A key competitive dynamic: when a new printer entered a city's market, local book prices immediately dropped by about 25%. By 1480, 110 European cities had printing presses; by 1500, more than 236, and the total number of books exploded from 30,000 to 10–20 million.

Supply exploded. But the consequences of that explosion went far beyond "more books":
- Decline of old professions: Demand for scribes collapsed, and monastery scriptoria faded within decades. In 1492, Abbot Johannes Trithemius wrote In Praise of Scribes, attempting to argue for the spiritual value of handwritten manuscripts.
- Birth of new professions: Printing spawned an entirely new industrial chain — typesetters, proofreaders, binders, illustrators, publishers, booksellers. These jobs simply didn't exist before Gutenberg.
- Oversupply and uneven quality: A flood of low-quality printed material emerged — religious pamphlets, prophecy booklets, pornography.
- Unforeseen second-order effects: The Protestant Reformation (Luther weaponizing print to spread his ideas at scale), the Scientific Revolution (academic papers circulating across borders), and the rise of nation-states (vernacular publications strengthening national identity) — none of which Gutenberg could have anticipated.
This story reveals a recurring pattern. Clayton Christensen proposed the Law of Conservation of Attractive Profits: when one layer of the value chain is commoditized and profits disappear, adjacent layers spawn new proprietary products to capture those profits. Ben Thompson, analyzing Netflix, put this logic more bluntly: "Breaking apart the formerly integrated system — commoditizing and modularizing it — destroys incumbent value while enabling new entrants to integrate at a different point in the value chain and capture new value."
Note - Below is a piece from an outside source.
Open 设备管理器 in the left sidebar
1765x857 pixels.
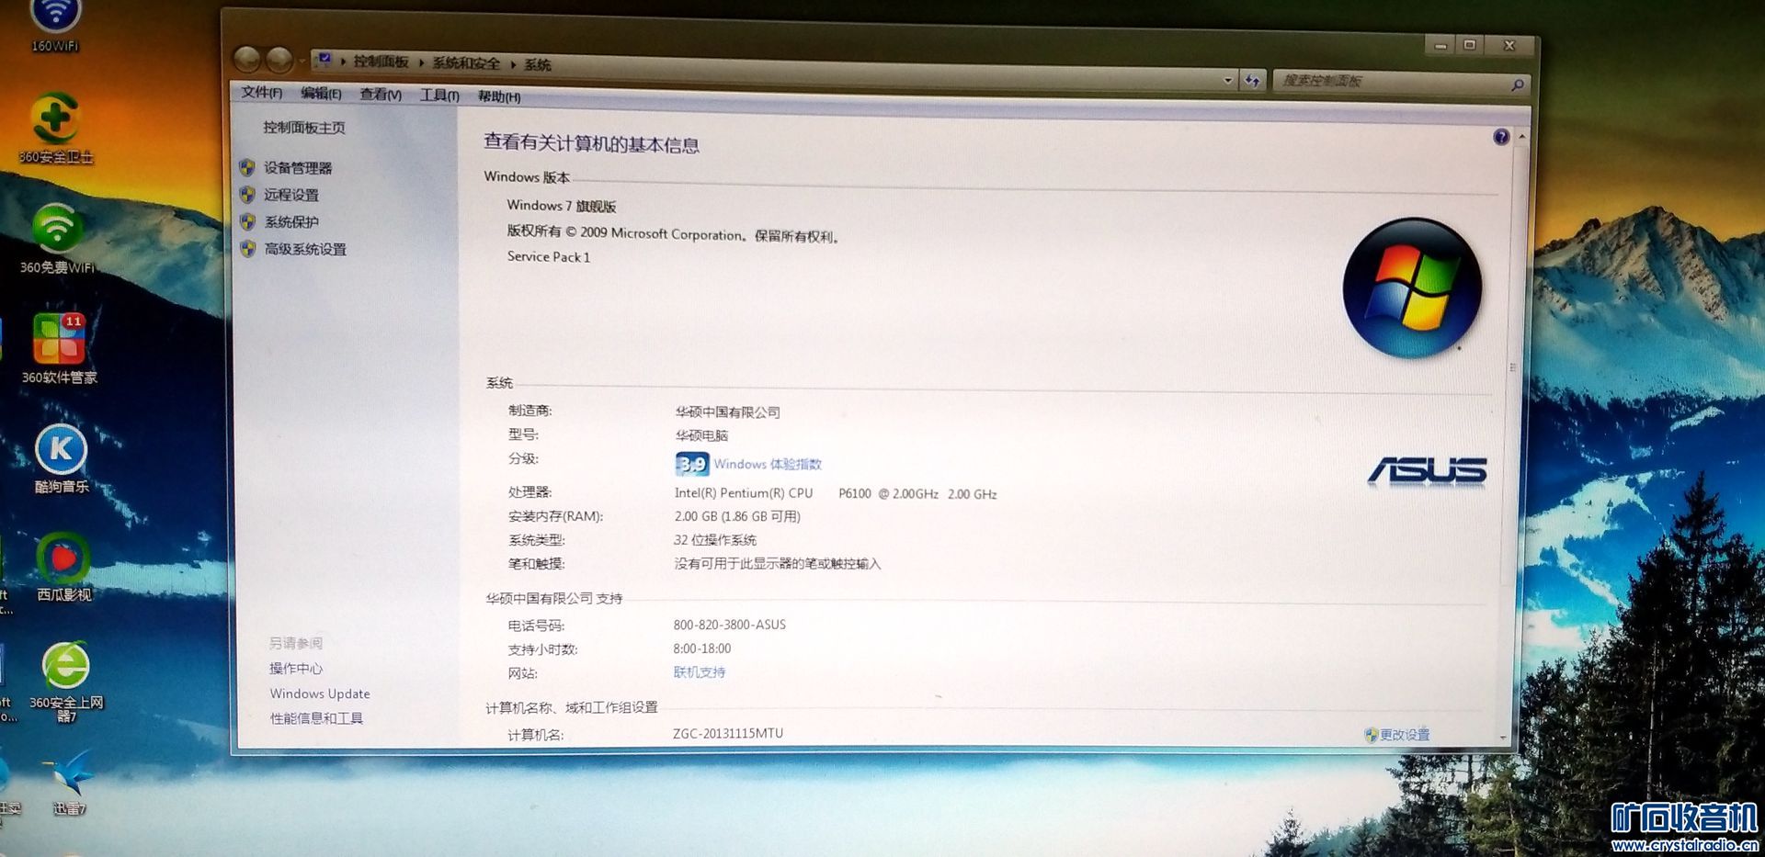(x=298, y=168)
(Image source: "Netflix and the Conservation of Attractive Profits" by Ben Thompson)
Value doesn't vanish into thin air; it migrates. Once "replication" was commoditized, value shifted from "copying" to "content creation" and "curation/distribution." Publishers — not printers — became the new power nodes.
Joel Spolsky, in his 2002 essay Strategy Letter V, distilled this logic into a strategic principle: "Commoditize your complement" — smart companies actively commoditize complementary goods to increase demand for their core product. Microsoft commoditized PC hardware to boost the value of its operating system; Netscape gave away browsers to increase server value.
There's also a frequently overlooked structural consequence of commoditization: when supply explodes, demand (attention, budget, time) doesn't grow proportionally. The result is an extreme power-law distribution — a tiny handful of winners at the top capture the vast majority of value, while the long tail of massive output goes largely unseen.
Fifty years after the printing press, European books grew from 30,000 to 20 million, yet the classics that survived to the present day represent only a minuscule fraction. In a world of oversupply, attention itself becomes the scarcest resource.
This supply-side explosion is replaying right now. a16z data shows that iOS new app releases in December 2025 were up 60% year-over-year, with a 24% cumulative increase over the past 12 months — which they attribute to the rise of agentic coding (also known as "vibe coding"). This mirrors exactly the app explosion after the iPhone SDK launched in 2008: when creation barriers plummet, supply always explodes.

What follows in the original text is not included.